- _EXERCISE DETAILS_
Count how many lines below include the word "will". Answer with a number only.

:::::

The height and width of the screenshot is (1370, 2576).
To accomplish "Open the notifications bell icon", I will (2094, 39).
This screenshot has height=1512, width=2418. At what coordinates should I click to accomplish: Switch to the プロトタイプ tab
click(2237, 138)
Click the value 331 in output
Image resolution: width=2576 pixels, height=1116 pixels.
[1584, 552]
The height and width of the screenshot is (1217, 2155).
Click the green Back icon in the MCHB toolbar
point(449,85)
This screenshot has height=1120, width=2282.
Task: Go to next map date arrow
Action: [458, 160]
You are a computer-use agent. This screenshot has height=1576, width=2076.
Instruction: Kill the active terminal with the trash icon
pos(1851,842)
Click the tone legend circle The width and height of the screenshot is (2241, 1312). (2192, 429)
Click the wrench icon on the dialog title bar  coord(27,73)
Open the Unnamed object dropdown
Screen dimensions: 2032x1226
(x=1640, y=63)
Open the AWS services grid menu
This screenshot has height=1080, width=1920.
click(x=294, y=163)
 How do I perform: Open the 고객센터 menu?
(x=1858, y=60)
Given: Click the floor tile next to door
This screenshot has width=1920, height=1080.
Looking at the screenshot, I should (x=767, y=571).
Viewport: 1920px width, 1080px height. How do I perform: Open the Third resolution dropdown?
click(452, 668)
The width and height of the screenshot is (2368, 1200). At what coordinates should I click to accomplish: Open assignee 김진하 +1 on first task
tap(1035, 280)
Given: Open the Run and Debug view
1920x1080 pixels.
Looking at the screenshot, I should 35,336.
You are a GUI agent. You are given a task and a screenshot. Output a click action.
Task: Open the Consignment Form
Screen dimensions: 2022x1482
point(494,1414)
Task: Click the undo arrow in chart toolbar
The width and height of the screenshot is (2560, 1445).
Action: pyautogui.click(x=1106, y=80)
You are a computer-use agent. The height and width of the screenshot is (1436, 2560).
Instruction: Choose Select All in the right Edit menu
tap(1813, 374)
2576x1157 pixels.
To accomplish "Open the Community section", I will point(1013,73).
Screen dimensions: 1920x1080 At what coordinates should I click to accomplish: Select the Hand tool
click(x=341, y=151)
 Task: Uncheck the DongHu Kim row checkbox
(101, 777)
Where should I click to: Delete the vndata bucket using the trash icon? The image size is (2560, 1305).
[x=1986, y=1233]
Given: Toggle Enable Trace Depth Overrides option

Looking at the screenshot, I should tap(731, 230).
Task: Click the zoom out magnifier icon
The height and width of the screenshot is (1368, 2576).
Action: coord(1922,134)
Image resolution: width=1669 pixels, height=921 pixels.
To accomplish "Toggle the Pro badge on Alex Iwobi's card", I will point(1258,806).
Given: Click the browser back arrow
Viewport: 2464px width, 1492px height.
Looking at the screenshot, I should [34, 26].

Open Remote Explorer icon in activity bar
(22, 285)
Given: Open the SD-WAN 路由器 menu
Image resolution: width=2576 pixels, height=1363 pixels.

:::::

- _REPLY_
3